_REQUIREMENT:_ In the data below, locate each line with the word "agent" and list it.
BEGIN SOURCE RECORDS
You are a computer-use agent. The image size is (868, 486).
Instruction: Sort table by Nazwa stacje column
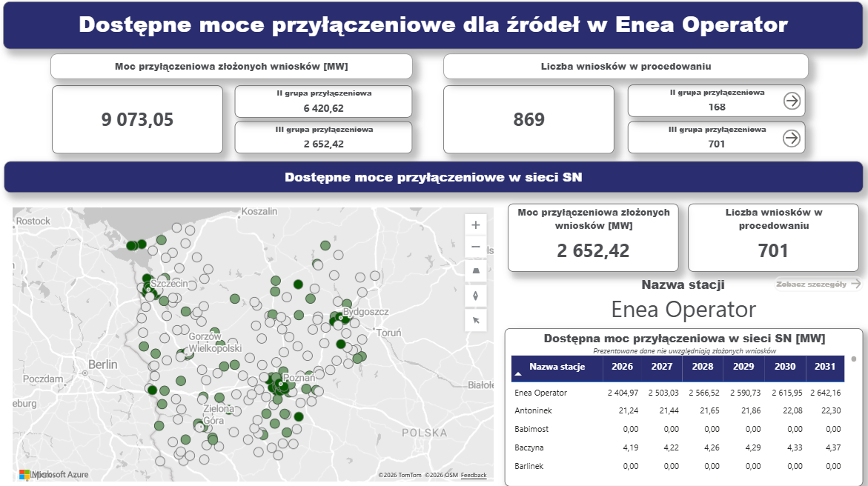click(x=557, y=367)
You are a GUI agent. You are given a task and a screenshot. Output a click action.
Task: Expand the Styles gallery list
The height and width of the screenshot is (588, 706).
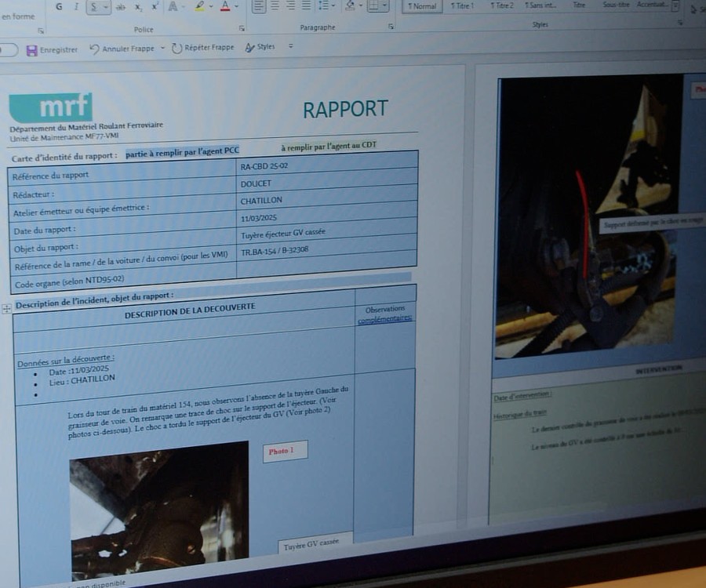[x=675, y=5]
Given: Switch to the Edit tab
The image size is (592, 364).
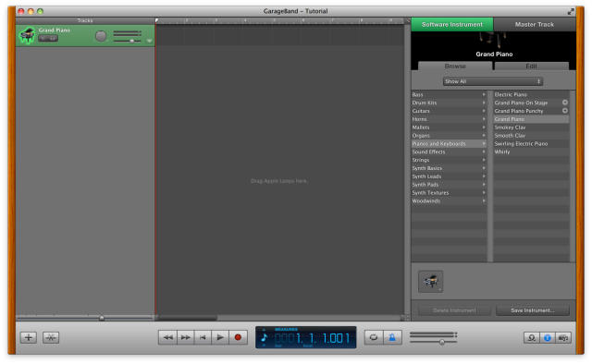Looking at the screenshot, I should click(x=531, y=66).
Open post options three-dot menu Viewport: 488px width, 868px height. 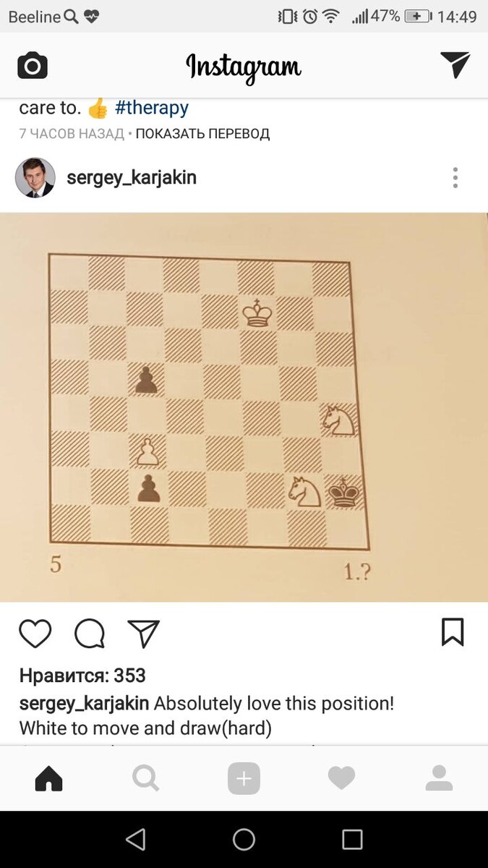click(455, 178)
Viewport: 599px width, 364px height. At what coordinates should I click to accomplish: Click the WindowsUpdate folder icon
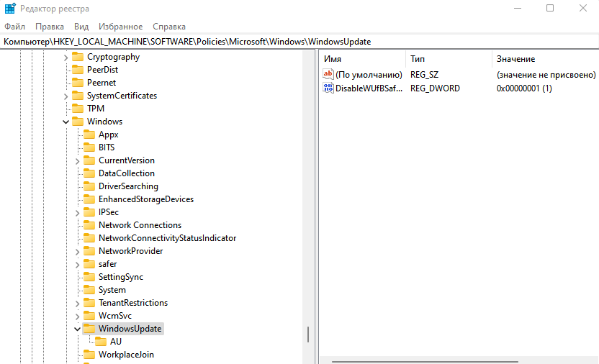[89, 329]
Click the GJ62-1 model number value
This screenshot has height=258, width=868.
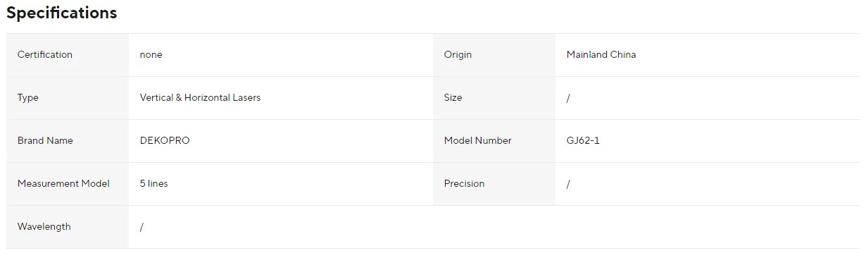(583, 141)
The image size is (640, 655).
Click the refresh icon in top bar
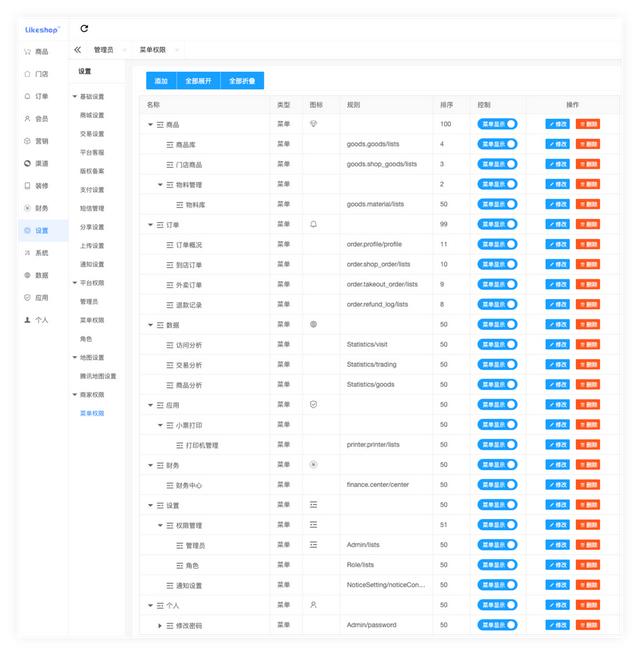84,28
END SOURCE RECORDS
_EXPECTED ANSWER:_
You are a computer-use agent. The image size is (868, 486).
You are a GUI agent. You are given a task and a screenshot. Output a click action.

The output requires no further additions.